I find myself drawn in time and again to consider Savage Worlds as a system, and once I get there, I can't figure out why. It lacks the detail that I hold to be important in my role playing systems, focusing on a lack of detail to make things faster - making a deliberate, conscious decision to trade detail for speed. "Fast! Furious! Fun!" is the motto, after all.

I think I drift in that direction because the system is so very simple. You can run anything with the Savage Worlds Deluxe Edition. Sure, you'll have to add appropriate setting rules, but that's remarkably easy, and as you get more familiar with the system, easier still. I know I could do these same things with a system like GURPS or Hero System, but the complexity of the existing system both makes that feel a little wrong - like there should already be an official way to do things, if that makes sense - and daunting, lest you do something that creates a domino effect throughout the system. Savage Worlds is so light, the risks are lower.
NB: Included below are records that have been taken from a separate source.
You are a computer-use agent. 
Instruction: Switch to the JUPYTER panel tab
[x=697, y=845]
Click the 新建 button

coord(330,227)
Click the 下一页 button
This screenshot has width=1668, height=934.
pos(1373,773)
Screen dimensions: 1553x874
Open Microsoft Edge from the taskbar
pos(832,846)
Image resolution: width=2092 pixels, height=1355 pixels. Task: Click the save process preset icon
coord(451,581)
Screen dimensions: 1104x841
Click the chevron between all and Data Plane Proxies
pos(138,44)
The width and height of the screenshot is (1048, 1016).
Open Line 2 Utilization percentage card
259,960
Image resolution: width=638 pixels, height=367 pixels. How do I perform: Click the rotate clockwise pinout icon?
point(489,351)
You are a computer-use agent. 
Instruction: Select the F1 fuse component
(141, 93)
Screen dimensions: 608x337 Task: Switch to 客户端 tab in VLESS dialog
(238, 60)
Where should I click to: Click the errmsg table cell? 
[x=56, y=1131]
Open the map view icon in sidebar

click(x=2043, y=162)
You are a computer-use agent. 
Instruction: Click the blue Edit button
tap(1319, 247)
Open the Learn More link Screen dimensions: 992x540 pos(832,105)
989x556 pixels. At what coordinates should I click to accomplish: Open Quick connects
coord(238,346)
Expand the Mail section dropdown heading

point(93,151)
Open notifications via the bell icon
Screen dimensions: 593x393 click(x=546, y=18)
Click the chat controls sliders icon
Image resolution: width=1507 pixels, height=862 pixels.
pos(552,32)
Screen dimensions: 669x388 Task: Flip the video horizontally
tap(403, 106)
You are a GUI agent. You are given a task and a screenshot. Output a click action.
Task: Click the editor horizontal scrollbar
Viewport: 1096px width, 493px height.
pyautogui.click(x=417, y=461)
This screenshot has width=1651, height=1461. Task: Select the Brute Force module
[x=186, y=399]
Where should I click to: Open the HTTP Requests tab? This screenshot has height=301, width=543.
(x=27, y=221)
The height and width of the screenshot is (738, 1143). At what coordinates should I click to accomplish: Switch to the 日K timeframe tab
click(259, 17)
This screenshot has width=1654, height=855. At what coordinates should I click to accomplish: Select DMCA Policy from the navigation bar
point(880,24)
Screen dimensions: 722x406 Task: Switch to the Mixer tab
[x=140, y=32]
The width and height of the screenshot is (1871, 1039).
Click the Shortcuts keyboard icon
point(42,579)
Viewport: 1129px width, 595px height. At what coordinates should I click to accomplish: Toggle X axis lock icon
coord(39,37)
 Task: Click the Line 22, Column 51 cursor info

And yet, interestingly, there's an almost religious fervor in the SW community about the rules that are present. The same group that will tell you that any game can be played with these rules, any setting, just by adding Setting Rules, will be the first ones with cries of heresy, and the forming of lynch mobs, at the thought of making any changes to the rules that are present in the system. Not a fan of using playing cards for initiative? There are hundreds, perhaps thousands of ways you could change that up - but if you suggest them on an SW forum, be prepared to be told that you "need to play the system as it's written before you go changing things" - an assumption that your desire to change something came from ignorance rather than preference. To say nothing of assertions that it works fine and doesn't need to be changed, or that by changing it, you risk ruining the game - the refrain is "the designers did it that way for a reason." There's even a designer note in the Deluxe edition on why they no longer include alternative systems as optional rules, as they had in prior editions.

It is as though it were holy writ, and that is a strange thing to find in an otherwise flexible system.


  1. you gotta watch yourself when you go to the forums of the guys who make the games.

    We ain't in Kansas anymore Toto. Sadly, I usually find the least amount of help or open discussion in the *official* forums.

    1. Were it only on the peginc.com forums, I would expect it. But it's on G+, on rpg.net, even on Reddit from time to time. The system seems to engender an almost fanatical devotion to itself.

      Which is fine, it's a great little system (once you internalize the idiosyncrasies) but a little disconcerting when compared to the openness of the settings and setting rules.

  2. I don't know any Savage Worlds enthusiasts. I'd guess it hasn't taken off much in the UK.